Review Summary: "NOTHING YOU HAVEN'T SEEN BEFORE" declares their website - but hey, so what?1 of 1 thought this review was well written
Hipster. Self-aware. Dramatic. Self-deprecating. “I suppose I’m doomed to spend the rest of my life making 6/10 indie music.” Believe it or not, this is one of the most positive visions of the future Fred Macpherson, British indie band Spector's frontman, has shared, in this version Spector at least keep going. Other predictions include alcoholism, adultery and Lana del Rey, or less thrillingly, that the band will go extinct after album one. Perhaps all this “being in a band” thing was just a ruse to kickstart Fred’s career in stand up comedy (he is already famous for his on-stage banter).
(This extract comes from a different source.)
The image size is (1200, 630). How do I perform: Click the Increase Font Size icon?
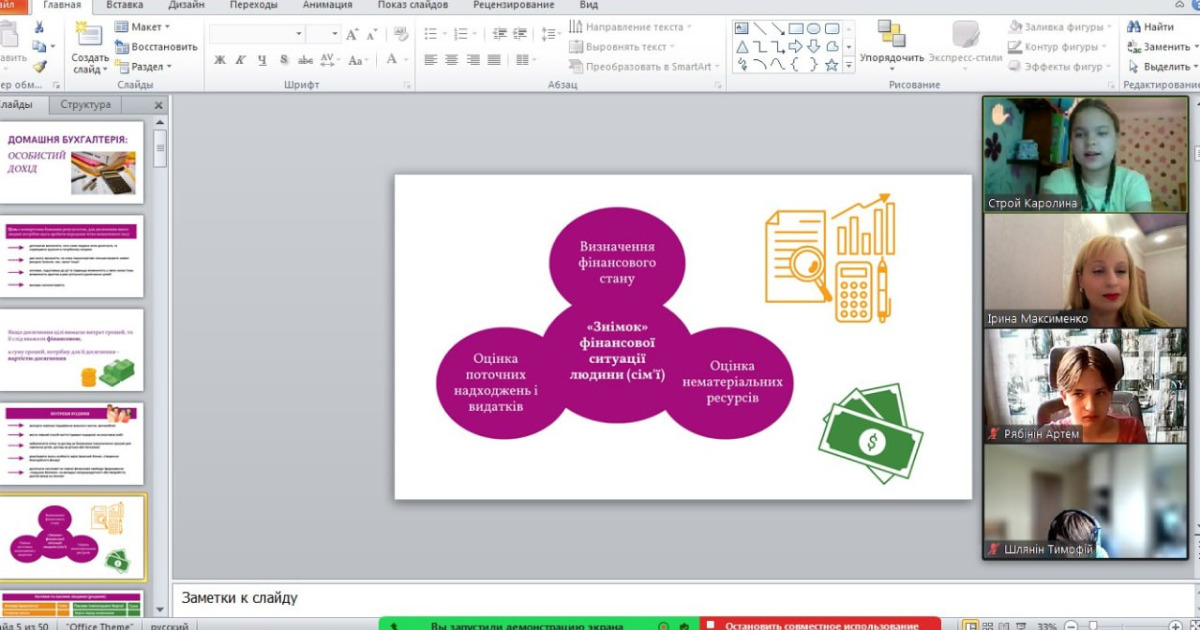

Or perhaps not: Spector's debut is everything indie pop is meant to be yet HASN'T been since about 2007. The songs are quick to fire up, then they cut back as Fred intones his lovelorn, emotional and witty lyrics in a deep, clear voice. They range from the slightly too smart: "Heard he was your rock, does that make me your hard place?" to the pessimistic "All I ask is will you lie to me, tell me that they can't stop me" right down to the genuine "You know I'll Never Fade Away". They demand that you join in.
Then it's full of soaring "woahs" and "oohs" that translate wonderfully live, backed by confident guitars which switch between dirty and grungey (No Adventure) and a more clean indie rock sound, poppy synths and driving drum beats with a proper rock solo to be found in the high point of the whirlwind that is Chevy Thunder.The other band members also add their laddish sing-along to the background of a few of the massive choruses that are everywhere on this album, soaked in reverb.
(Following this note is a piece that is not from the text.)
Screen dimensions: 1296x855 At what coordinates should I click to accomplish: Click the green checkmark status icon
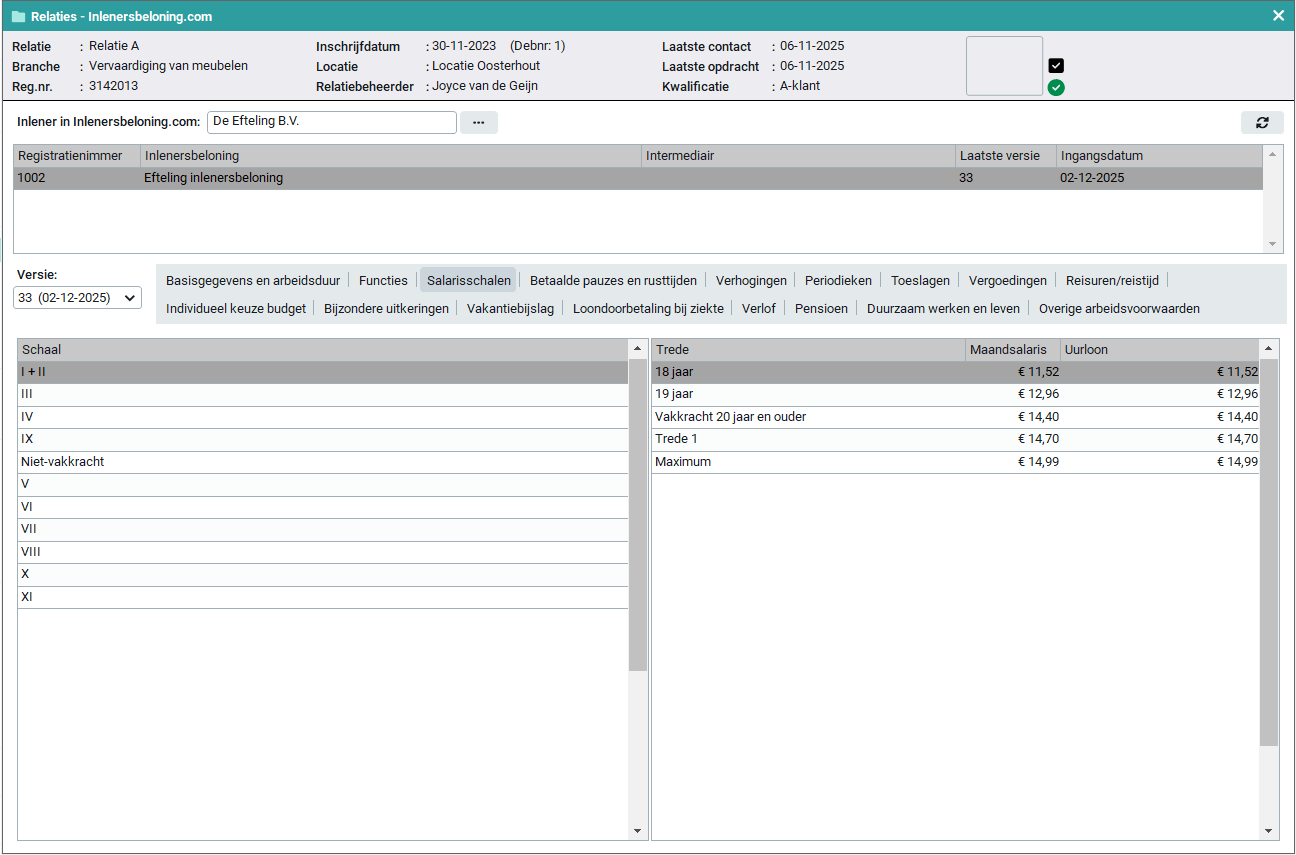pos(1056,87)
Where Spector perhaps aren't quite as successful is in their slower tracks (Lay Low and Grim Reefer). They plod along, then spiral into an ocean, then rip up loudly and aggressively, like several different tracks mashed together haphazardly.
Spector are like fun. but actually fun. They've got that exaggerated, almost ironic flamboyance that Pulp do. They're unafraid of being cliched or obvious. Basically, it's easier to dance to "Let's Dance to Joy Divison" by The Wombats than it is to dance to anything by actual Joy Division (go try it) and Spector know that: they are danceable as you like, as danceable as The Kaiser Chiefs or all those indie bands that dominated the scene a couple of years back. So yeah, "NOTHING YOU HAVEN'T SEEN BEFORE", but don't let that put you off.